# Seniors, Do Your Pets Sleep With You In Bed?



## SeaBreeze (Sep 21, 2014)

My cat will spend a little bit of time cuddling up to me by my pillow at night, and will sometimes put his 'arm' around me.  When we were camping he stayed with me most of the night.  My dog always slept at the foot of the bed on my side until this last year or so.  He's older now and in poor health, with his arthritis he's no longer able to jump up on the bed, so he sleeps on the floor at the foot of the bed.  Here's an old picture of my two.
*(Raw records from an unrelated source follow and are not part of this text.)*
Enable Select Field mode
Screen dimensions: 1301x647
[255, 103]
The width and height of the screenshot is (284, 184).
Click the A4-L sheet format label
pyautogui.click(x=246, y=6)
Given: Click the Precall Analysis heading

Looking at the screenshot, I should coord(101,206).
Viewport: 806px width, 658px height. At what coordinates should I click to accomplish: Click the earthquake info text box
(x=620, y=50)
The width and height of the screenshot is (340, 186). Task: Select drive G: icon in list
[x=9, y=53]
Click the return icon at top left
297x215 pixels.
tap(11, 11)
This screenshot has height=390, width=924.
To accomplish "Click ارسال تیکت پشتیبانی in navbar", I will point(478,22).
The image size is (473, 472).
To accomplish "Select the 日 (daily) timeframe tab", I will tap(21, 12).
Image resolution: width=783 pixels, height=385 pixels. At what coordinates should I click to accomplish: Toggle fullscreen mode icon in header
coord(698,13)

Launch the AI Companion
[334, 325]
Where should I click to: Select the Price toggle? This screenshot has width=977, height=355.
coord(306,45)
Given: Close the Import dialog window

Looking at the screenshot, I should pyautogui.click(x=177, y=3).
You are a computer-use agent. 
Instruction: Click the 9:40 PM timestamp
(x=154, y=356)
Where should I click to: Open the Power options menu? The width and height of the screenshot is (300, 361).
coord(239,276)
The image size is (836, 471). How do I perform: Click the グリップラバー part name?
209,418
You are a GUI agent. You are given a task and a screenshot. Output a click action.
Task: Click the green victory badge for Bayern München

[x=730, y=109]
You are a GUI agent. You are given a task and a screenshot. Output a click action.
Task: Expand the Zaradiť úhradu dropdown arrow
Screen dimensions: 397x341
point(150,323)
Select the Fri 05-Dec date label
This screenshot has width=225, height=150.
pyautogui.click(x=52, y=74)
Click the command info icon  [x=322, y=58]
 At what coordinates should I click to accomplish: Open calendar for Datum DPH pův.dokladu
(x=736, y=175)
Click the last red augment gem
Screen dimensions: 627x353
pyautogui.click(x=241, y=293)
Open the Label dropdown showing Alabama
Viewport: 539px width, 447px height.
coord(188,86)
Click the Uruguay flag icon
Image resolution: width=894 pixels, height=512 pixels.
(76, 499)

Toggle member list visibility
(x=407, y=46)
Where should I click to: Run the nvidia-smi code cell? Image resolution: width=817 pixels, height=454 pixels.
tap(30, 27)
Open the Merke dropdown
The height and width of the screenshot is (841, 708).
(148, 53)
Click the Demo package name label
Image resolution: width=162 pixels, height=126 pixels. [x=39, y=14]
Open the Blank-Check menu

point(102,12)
Do you sleep with your pets?  Please share a picture if you can. 





"Loki"







"Hans"


----------



## QuickSilver (Sep 22, 2014)

Yes..  Two dogs sleep with us..  Pete my Aussie.. and Murphy my Shorkie..  Izzy and Monroe sleep on dog beds at the foot and beside our bed.   The cats would LOVE to sleep with us, but we do not allow them in the room.  The problem is they start off well enough.. then start wondering around.. playing with the blinds.. knocking stuff off dressers and night tables, and just being pains in the butt..  so no kitties in bed... they cannot behave.


----------



## JustBonee (Sep 22, 2014)

No... my two dogs have their own bedroom (decorated and all) at the other end of the house. I love them dearly, but will not allow them in my bedroom, and they seem fine with the sleeping arrangement.  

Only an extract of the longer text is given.